テントサウナを出て、水風呂の代わりに目の前の猪苗代湖につかり体を冷ます記者。水温は6.6度

 やってみたいとは思っていたが、敬遠していたことがある。近年、注目を浴びるサウナのことだ。サウナと水風呂を繰り返すことで心身が「ととのう」楽しみ方が広まり、ブームとなっている。今回のトライは初心者ながら一気にレベルを上げ、厳冬期の屋外サウナを体感する。(本宮支局・佐藤智哉)

 記者も誘われたことはあったが、サウナの後に入る水風呂なんて何がいいのだろうか、と毛嫌いしてきた。そんな疑問を解決するため勇気を出し、猪苗代町のレイクサイドホテルみなとやを訪れた。

 ホテルの前に広がる猪苗代湖畔の砂浜では、貸し切りテントでフィンランド式のサウナを楽しめる。「サウナー」(愛好者)から人気の場所だ。ホテルで水着に着替え、営業部長の渡部一登さん(37)にテントサウナへ案内してもらった。

 この日の外気温は午後2時で2度。テントの周りは白銀の世界が広がっていたが、それがうそのようにテント内はまきストーブで温まっていた。120度の温度計の針は振り切れている。

 さらに渡部さんがストーブの上で熱した石「サウナストーン」に水を掛けると体感温度はさらに上昇した。

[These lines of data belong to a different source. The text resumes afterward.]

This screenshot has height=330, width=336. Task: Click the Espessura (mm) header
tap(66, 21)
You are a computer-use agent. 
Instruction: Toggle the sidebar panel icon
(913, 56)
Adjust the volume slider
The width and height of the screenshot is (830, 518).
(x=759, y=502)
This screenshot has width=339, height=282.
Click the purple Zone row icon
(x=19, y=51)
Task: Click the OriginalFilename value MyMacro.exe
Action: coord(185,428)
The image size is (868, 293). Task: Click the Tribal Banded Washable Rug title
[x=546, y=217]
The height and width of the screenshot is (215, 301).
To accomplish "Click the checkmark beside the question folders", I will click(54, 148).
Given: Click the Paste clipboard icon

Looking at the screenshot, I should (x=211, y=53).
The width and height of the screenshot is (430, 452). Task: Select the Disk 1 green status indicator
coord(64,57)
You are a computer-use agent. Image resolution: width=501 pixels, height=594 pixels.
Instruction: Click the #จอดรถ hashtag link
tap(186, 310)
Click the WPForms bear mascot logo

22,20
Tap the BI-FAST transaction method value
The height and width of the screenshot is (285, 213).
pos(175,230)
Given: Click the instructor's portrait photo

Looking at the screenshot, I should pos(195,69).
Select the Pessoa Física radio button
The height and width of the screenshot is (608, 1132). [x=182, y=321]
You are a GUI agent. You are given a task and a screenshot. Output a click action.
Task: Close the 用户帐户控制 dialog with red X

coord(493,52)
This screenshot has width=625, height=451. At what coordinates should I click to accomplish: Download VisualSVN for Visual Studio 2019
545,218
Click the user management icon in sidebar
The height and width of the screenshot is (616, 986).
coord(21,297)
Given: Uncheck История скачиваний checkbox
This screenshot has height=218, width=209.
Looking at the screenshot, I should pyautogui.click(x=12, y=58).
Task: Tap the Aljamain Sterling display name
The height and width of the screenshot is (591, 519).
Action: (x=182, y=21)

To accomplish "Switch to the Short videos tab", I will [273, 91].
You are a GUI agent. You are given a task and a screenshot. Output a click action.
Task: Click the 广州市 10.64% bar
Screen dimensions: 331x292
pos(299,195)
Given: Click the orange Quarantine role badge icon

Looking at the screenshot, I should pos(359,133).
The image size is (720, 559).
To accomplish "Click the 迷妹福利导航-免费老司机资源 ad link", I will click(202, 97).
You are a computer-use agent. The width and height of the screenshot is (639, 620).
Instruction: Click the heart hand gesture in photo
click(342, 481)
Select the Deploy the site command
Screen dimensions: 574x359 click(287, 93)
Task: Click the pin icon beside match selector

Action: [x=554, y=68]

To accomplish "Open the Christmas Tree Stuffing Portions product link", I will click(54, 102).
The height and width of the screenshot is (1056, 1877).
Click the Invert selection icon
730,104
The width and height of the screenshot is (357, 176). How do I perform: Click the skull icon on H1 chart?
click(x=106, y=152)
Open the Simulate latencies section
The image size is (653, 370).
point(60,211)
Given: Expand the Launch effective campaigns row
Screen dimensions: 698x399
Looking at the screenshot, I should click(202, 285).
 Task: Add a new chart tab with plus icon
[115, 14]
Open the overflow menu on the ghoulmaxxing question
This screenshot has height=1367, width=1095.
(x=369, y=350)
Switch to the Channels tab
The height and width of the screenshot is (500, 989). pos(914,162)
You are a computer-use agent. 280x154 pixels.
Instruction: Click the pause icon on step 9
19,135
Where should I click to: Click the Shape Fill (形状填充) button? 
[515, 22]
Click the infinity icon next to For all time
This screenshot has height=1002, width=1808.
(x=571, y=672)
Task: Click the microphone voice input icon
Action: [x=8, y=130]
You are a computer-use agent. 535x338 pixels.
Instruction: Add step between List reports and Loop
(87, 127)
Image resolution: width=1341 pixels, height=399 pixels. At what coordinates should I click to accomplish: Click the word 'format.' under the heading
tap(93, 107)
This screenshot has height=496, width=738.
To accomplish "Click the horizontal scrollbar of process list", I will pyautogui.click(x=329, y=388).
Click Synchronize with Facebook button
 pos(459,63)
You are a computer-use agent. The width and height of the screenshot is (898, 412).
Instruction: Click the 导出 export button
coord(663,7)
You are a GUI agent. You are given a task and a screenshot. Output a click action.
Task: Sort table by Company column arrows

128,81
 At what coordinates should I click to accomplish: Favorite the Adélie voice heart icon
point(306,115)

「ロウリュ」というサウナの楽しみ方で、テント内には水蒸気が充満し、顔を覆いたくなるような熱さが全身を包み、体から汗が噴き出てきた。

 水風呂は猪苗代湖

 10分もしないうちに体は一気に温まり、不安としていた水風呂へ向かった。ただ、ここに水風呂はない。そう目の前の猪苗代湖が水風呂の代わりなのだ。

 「銭湯の水風呂はだいたい13~15度程度ですが、この時期の湖は5、6度です」と渡部さん。意を決して湖に飛び込むと、一瞬で体が冷やされ30秒も入っていられず限界が訪れた。もがく記者に近くを泳いでいた白鳥が不思議そうな目をして、遠ざかっていった。

 ただ湖から上がり、体を拭いて、リクライニングの椅子に座り外気を浴びると不思議な感覚が体に走った。一度冷え切った体はだんだん温かくなり、心地よさに襲われた。「その感覚が『ととのう』に近いです」と渡部さん。「サウナの後に水風呂に入ることで『温冷交代浴』の効果で血液がめぐり、リラックス効果をもたらします」と教えてくれた。

 何度かサウナと湖水浴、外気浴の流れを繰り返すうちに心も体もぽかぽかになった。目の前に広がる猪苗代湖畔の雪景色や白鳥のさえずりも開放感を演出してくれる。「最高だ」と思わず声が漏れた。

 サウナの楽しみ方について渡部さんは「サウナも水風呂も無理はよくない。時間に縛られず自分の体に合った楽しみ方を見つけてほしい」と話した。音楽を聴いたり、たき火をしたりしながら、楽しむ方法もあるという。

 終わってみれば、すっかりサウナの魅力にはまっていた。水風呂も悪くない。最高のサウナデビューとなった。